Multiple residents told the council that Mitchell and Emerson parks are increasingly unsafe for families because of camping, public intoxication and aggressive behavior. Staff described current and upcoming homelessness projects — shelter at 40 Prado, Welcome Home Village, Beacon Studios conversion (~70 units) — and said declining opioid settlement funds will affect contracted licensed psychiatric technician support for response teams.

Several residents told the council they feel unsafe using downtown parks because of camping, public intoxication, drug use and aggressive behavior near play structures. Chris Boyd and Matt Panetti, speaking during public comment, described repeated incidents that have made them avoid Mitchell and Emerson parks with young children and urged more effective responses and services for people experiencing homelessness.

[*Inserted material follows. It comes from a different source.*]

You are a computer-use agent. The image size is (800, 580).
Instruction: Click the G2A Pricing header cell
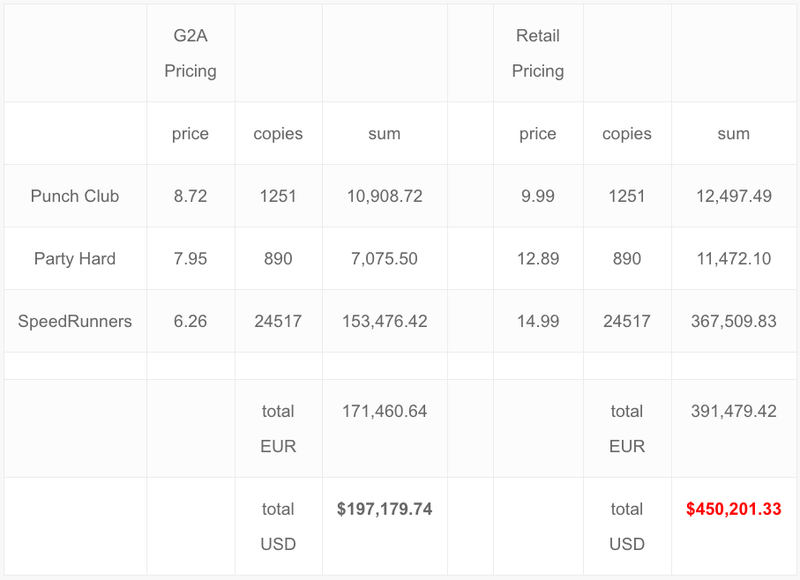click(x=190, y=53)
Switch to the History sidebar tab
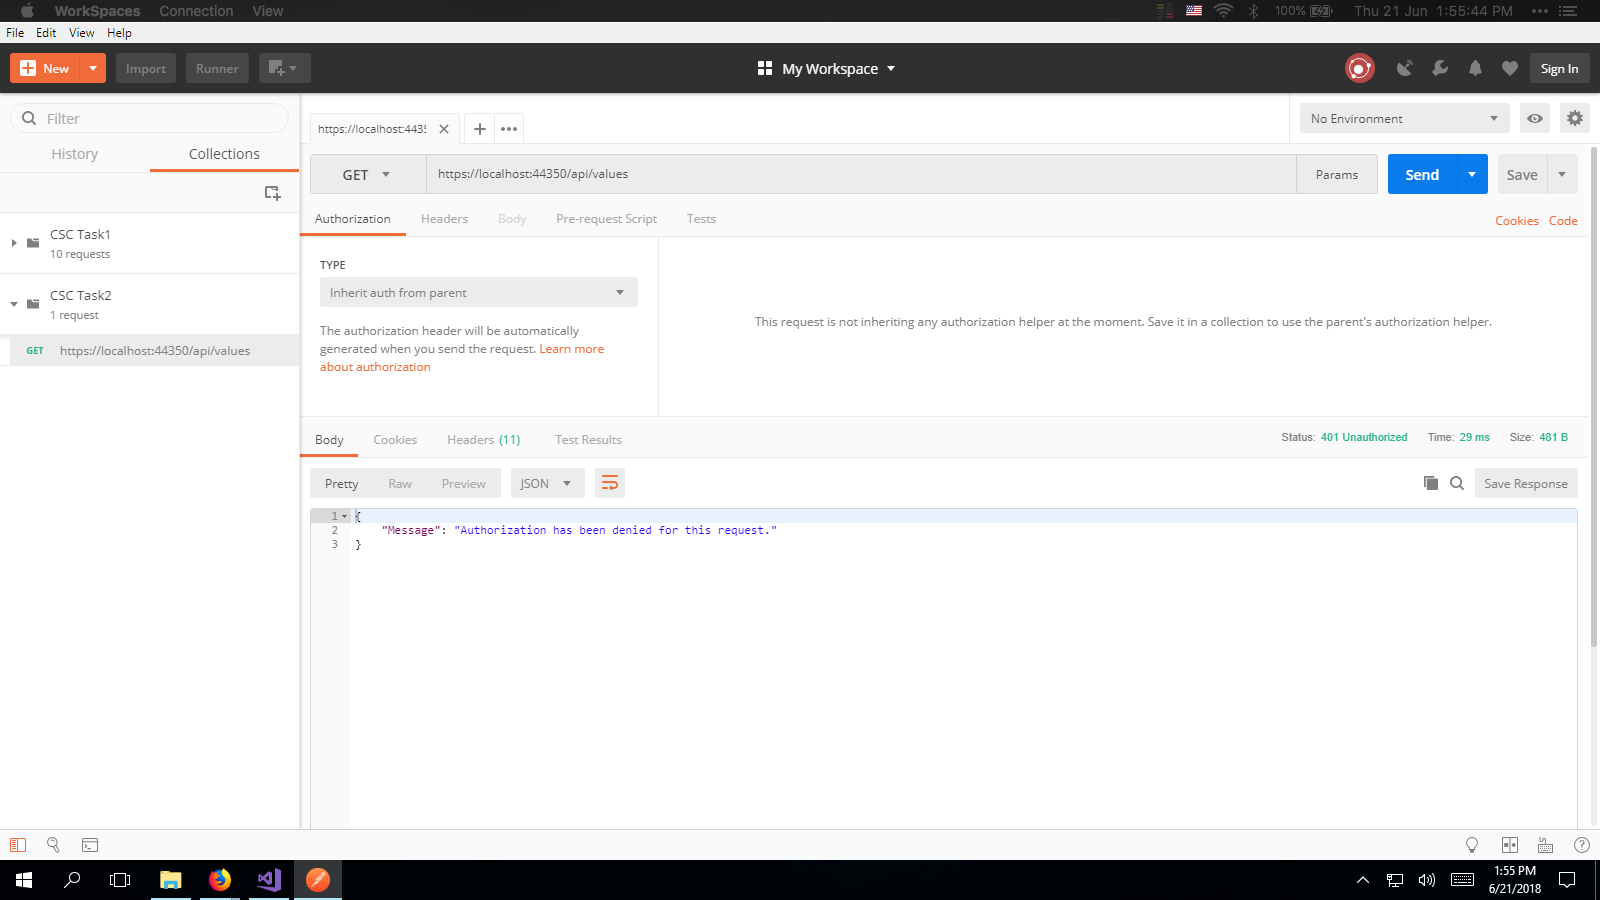Screen dimensions: 1600x900 (x=75, y=154)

"On a typical day, there are at least five to ten transients loitering immediately outside of the play structure," a statement read by Chris Boyd said; Matt Panetti described a recent incident where a person with a dog threatened him and his newborn and dispatch gave him long hold times when he attempted to call for help.

City staff responded that residents should call 911 for threatening behavior and may use the Ask SLO app or the non‑emergency line for quality‑of‑life reports. City Manager McDonald described several homelessness initiatives underway or coming online: a shelter at 40 Prado, a Welcome Home Village project the county is leading, partnership with People’s Self Help Housing to convert a Motel 6 property into roughly 70 units (Beacon Studios), and targeted outreach to move encampments off the Bob Jones bike trail.

Staff also said the city has been using opioid settlement funds to support licensed psychiatric technicians who work with the Community Action Team and Mobile Crisis Unit to provide field reunifications and links to services; that funding is declining and the city is considering whether the general fund should pick up some of that cost to preserve the service.

Council members urged residents to continue reporting incidents so staff can track patterns and respond effectively. Staff said they will continue to work with county partners and nonprofit providers to expand housing and services, while balancing budget constraints identified in the supplemental budget preview.